- **Task directions**: Could you reproduce only the part of the data that opens with the line containing "Image resolution: width=547" and closes with the end of the data, switching "menu" to "dropdown" and keeping everything else the same? Leave the pictures out of your answer.

## start Available records

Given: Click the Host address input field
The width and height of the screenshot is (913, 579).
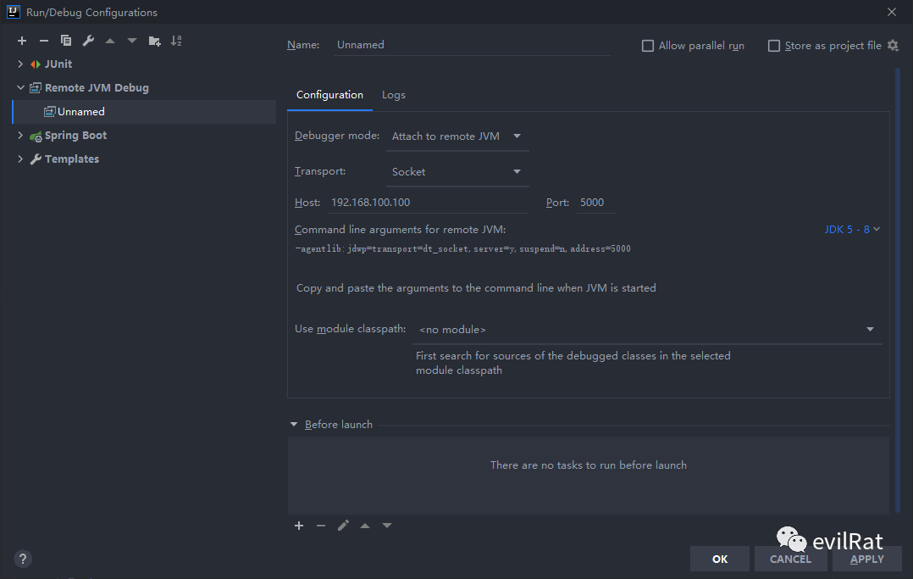Looking at the screenshot, I should tap(428, 203).
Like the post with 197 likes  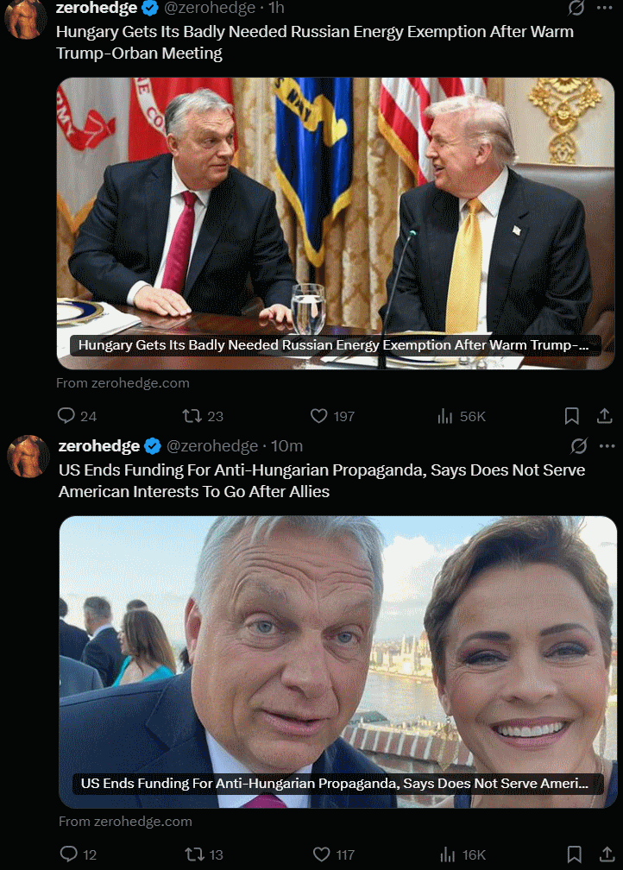click(332, 416)

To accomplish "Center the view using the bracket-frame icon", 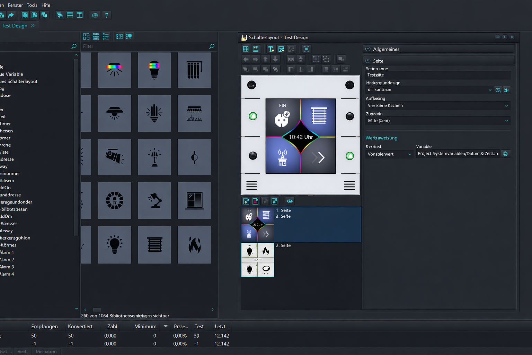I will [x=306, y=49].

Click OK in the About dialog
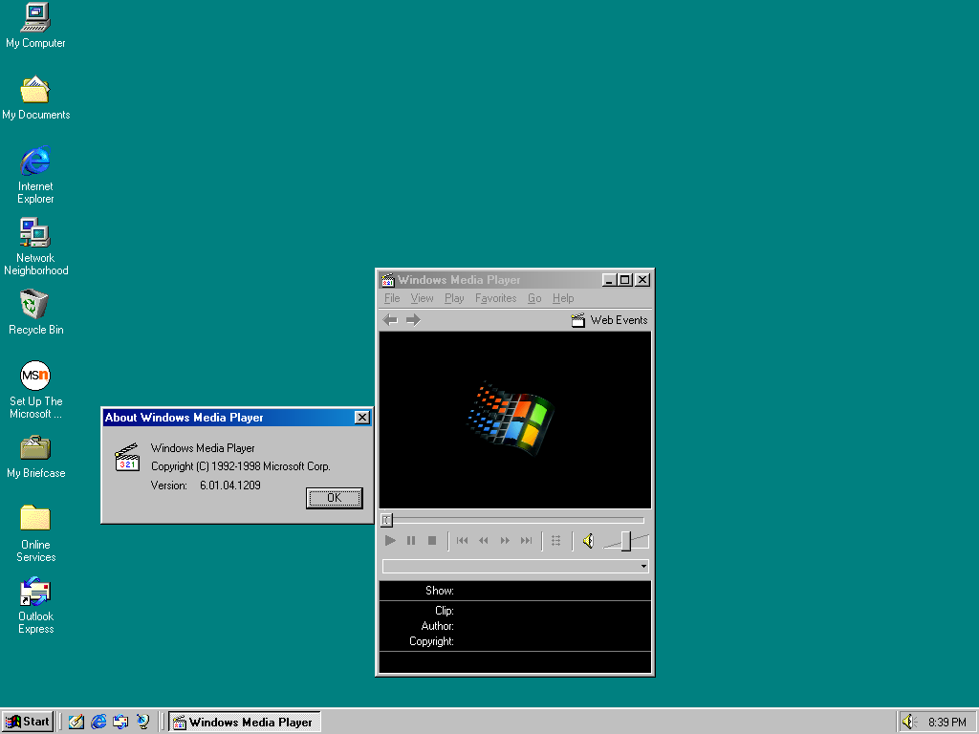point(334,498)
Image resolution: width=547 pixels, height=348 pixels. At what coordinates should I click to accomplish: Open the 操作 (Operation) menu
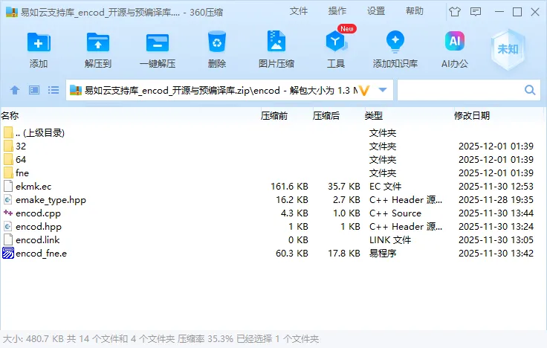coord(337,11)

## end Available records

- **Result of the exercise**:
Image resolution: width=547 pixels, height=348 pixels. At what coordinates should I click to accomplish: Open the 操作 (Operation) dropdown
coord(337,11)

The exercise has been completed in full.